When Silvercar sells you car rental that “doesn’t suck,” they’re really selling you car rental that doesn’t involve ordinary people, that end arounds the inefficiencies of large-scale practice by buying out of it. The truth is, Hertz doesn’t suck. Avis doesn’t suck. Sure, things about them suck, like the usurious fuel charges they impose if you return a car without refilling its tank. And Silvercar has good answers to nuisances like this one: it will bill you the fair market cost to top off the tank plus a $5 service fee. But such a move isn’t a disruption so much as it is a more pleasant business policy—one Hertz or Avis might even be able to adopt if they didn’t have to turn around hundreds of Hyundais an hour. It’s not car rental that sucks, but dealing with the everyman, being in his presence, even knowing he exists.
Unable to overcome habit, I stop at a Venice gas station on my way back to LAX to top up my Audi. The joke will be on me in the end. When I arrive at the Silvercar office, an open rolling garage door reveals a mostly empty facility, only a handful of silver Audis awaiting deployment. It’s early, and the man working the shop sees me even before I get out of the car. He closes up, and silently gestures to me to jump back in the car I’m returning. He doesn’t even bother reading the gas gauge. Meanwhile, the filling station pump had failed to issue a receipt, and now I can’t expense the fuel charge. As I sink into the cool leather of the Audi’s passenger seat, I catch myself taking notice of such a piffling detail. Kevin Huvane wouldn’t bother with such trifles. Even John T. wouldn’t care.

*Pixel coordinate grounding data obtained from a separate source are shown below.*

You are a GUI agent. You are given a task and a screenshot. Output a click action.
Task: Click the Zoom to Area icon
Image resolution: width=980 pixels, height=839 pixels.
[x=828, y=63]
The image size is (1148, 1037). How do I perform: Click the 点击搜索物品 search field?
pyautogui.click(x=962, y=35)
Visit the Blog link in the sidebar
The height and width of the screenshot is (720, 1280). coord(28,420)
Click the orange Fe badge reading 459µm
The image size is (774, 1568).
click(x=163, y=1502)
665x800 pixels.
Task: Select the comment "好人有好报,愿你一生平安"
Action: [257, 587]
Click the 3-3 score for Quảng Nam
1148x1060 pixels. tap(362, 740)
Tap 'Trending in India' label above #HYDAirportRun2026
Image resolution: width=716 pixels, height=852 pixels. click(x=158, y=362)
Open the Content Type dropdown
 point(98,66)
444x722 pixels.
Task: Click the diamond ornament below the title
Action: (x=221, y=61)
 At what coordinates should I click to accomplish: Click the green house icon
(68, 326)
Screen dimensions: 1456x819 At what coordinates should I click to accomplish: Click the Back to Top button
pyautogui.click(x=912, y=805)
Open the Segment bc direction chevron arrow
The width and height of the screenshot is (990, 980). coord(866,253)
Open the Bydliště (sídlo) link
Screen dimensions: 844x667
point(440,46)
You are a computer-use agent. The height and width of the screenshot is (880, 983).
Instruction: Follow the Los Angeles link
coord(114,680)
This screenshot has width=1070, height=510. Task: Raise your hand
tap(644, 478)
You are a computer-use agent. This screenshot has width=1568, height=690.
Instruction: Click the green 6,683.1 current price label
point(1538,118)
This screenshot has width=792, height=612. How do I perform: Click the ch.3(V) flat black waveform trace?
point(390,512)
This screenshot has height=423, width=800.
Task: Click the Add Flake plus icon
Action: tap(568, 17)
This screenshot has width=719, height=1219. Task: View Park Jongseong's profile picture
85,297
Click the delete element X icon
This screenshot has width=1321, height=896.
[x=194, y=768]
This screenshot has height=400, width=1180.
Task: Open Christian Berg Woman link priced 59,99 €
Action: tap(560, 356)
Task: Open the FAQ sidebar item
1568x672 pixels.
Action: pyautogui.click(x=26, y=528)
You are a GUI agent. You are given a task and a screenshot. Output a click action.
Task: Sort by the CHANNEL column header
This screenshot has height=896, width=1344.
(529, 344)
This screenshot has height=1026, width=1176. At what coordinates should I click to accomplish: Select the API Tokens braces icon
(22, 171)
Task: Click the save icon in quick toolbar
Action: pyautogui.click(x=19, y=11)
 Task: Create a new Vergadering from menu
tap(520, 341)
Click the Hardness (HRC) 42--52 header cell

Dawn is breaking as we speed past the warehouses and freight depots that surround the airport. For the moment, I am the sole customer of Silvercar LAX. I ask my driver—he’s my driver now, Tom Friedman-style—if business is growing. “More and more people are using us,” he responds. I consider grilling him further on how the business can “scale,” to use the term in that intransitive sense common to tech entrepreneurs and venture capitalists, but I stop myself short. Whether or not Silvercar can scale is beside the point. It doesn’t need to scale. Or better put: it scales to those whose measurement matters. This isn’t a business meant for the public anyway. It’s a tech startup ultimately destined to service the beau monde elite produced by entertainment, by energy, by finance, by other tech startups. A luxury car only gets to be a luxury if not everybody gets one.
My driver pulls up to the Delta terminal, curbside, directly in front of the Medallion priority check-in (I nod as he asks, “You have priority with Delta, right?”). I check in for my flight—my upgrade had cleared—and head to the Delta SkyClub to cash in on unearned elitism. As I sit in the quiet of the lounge sipping my complimentary latte, I try to remind myself how good I have it. How can I even tell this story, full of privilege and fortune? Few will empathize with me and my privileged upper middle-class lifestyle perks, nor should they. But no matter. Soon enough, you won’t have to.